Les renseignements qui lui parvinrent de ces différentes sources ne furent pas étrangers à la promptitude de la déclaration de guerre, en 1870.

X

La police prussienne pendant la campagne de France. — Les exploits de Stieber à Bar-le-Duc, à Reims et à Ferrières. — Les aménités de la police de campagne. — Entrée des Allemands dans Versailles. — L’attitude du conseil municipal. — Comment les Allemands respectent les conventions signées. — Arrivée du prince Fritz et du roi Guillaume. — Une manifestation d’agents secrets. — Le bureau du chef de la police. — Un enfant espion sans le savoir. — Zerniki à la mairie. — Un vaudevilliste allemand à Versailles. — Entretien de M. de Bismarck avec le directeur de la police. — Expulsion d’O’Sullivan. — Les réquisitions prussiennes. — Relations difficiles entre les officiers et la police. — M. de Bismarck voit des assassins partout. — M. Angel de Miranda. — Les mésaventures d’un journaliste allemand. — L’hôtel des Réservoirs pendant l’occupation. — Mort tragique de Hoff. — Le restaurant des frères Gark. — Espions et journalistes.

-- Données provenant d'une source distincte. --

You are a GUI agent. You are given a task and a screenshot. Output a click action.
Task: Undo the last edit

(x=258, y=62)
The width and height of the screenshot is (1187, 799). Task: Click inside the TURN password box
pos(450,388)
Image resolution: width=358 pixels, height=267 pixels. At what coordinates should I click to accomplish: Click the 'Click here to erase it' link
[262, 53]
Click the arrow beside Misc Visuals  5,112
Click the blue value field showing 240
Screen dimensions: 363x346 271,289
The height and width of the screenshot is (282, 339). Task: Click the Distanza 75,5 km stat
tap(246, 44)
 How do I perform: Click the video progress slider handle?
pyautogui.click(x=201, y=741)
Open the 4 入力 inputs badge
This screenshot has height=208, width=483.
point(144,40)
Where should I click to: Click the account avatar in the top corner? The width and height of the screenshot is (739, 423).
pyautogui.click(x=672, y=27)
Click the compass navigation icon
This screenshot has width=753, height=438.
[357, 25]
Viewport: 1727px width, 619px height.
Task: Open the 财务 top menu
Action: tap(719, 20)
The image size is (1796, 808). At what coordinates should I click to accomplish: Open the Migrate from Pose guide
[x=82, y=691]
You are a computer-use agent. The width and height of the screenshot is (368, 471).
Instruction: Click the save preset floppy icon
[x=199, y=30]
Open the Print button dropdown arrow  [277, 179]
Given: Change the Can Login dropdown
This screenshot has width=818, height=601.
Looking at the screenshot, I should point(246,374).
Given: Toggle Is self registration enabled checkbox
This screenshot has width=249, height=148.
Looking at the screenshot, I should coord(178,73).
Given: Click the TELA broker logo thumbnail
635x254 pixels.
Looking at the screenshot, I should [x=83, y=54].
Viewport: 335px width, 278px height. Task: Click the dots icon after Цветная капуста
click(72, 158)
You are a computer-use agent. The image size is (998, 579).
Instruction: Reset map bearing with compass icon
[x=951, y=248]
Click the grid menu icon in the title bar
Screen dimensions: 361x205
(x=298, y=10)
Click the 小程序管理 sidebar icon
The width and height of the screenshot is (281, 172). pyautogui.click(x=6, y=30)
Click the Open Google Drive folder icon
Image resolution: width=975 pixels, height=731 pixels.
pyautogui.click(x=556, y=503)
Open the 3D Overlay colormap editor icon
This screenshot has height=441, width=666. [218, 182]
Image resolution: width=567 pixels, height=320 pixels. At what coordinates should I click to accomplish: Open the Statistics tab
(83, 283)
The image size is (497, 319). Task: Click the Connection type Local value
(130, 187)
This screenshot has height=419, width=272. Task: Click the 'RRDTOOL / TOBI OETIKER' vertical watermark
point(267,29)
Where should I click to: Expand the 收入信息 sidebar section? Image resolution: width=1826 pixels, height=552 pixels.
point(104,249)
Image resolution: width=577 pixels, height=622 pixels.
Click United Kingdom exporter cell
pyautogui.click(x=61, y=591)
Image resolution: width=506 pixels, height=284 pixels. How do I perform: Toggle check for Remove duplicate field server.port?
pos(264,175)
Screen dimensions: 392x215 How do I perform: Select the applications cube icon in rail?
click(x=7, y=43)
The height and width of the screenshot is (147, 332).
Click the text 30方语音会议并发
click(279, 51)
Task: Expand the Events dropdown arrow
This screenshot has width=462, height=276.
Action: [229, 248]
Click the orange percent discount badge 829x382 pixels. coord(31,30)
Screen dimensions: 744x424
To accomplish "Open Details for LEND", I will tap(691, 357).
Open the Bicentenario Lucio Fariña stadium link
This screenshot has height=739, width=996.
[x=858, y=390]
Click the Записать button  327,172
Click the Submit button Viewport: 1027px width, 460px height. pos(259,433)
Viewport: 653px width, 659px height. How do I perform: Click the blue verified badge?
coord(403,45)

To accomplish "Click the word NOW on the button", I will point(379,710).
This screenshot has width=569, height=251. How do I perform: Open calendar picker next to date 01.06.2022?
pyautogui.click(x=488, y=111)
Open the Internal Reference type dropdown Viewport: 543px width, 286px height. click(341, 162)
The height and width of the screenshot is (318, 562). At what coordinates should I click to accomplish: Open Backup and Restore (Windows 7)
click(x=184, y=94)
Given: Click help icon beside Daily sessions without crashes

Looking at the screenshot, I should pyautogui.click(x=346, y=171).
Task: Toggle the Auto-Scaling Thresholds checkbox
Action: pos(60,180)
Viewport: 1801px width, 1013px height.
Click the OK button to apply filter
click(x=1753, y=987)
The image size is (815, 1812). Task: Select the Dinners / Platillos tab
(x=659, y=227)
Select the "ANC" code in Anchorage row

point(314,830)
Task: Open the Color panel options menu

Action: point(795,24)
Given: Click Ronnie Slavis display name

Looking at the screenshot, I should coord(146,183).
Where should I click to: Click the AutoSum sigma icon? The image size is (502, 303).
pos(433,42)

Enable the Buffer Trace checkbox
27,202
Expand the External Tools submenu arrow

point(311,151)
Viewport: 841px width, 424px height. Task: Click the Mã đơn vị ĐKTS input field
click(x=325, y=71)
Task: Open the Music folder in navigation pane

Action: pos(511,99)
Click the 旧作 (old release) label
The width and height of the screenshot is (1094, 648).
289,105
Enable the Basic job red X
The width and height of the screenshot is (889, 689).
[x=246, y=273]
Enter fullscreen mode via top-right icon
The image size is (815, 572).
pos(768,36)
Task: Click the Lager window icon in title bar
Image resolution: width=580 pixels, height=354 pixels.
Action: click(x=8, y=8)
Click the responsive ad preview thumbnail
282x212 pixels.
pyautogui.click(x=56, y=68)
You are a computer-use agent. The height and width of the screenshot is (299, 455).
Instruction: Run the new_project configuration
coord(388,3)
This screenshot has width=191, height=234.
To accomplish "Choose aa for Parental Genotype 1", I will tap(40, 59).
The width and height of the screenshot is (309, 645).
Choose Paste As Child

En raison des services rendus en 1866 et de la haute faveur dont il jouissait depuis lors, Stieber était désigné d’avance pour remplir pendant la campagne de 1870-1871 les mêmes fonctions que pendant la guerre de Bohême.

Le 31 juillet, le général de Moltke et tout le personnel civil et militaire composant le « grand quartier général » partirent de Berlin pour Mayence. Stieber, à qui l’on avait adjoint trois lieutenants de police et un certain nombre d’agents, avait pris place dans un des compartiments du train royal.

A peine arrivé à Mayence, première étape de la marche triomphale de l’invasion, le chef de la police de campagne lança ses limiers pour dénicher les espions français, car on les supposait nombreux dans la ville. Mais les généraux de Napoléon dédaignaient ces accessoires et ces petits moyens si utilement employés par la Prusse : dans l’entourage de l’empereur on était si certain d’arriver à Berlin tout d’une traite ! Aussi les agents du conseiller intime firent-ils le plus souvent buisson creux, ou s’ils ramenaient des prisonniers, c’étaient des curieux inoffensifs, des journalistes, ou des artistes en quête de croquis, comme ce dessinateur bien connu d’une grande feuille illustrée, qui fut déclaré suspect parce qu’il portait la moustache et la barbiche taillées à la française, et qui dut traverser toute la ville de Mayence par une pluie battante entre deux soldats.

Bientôt arrivèrent les nouvelles des premiers désastres de l’armée de Mac-Mahon. Le grand quartier général, quittant le territoire allemand, suivit de près les avant-gardes de l’invasion.

Au moment d’entrer en France, Stieber avait reçu des instructions plus précises. Voici en quoi consistait son mandat :

1o Veiller sur la sécurité de la personne du roi, des ministres et des hauts fonctionnaires. Les autorités militaires étaient tenues de prêter main-forte chaque fois qu’elles en seraient requises par le chef de la police.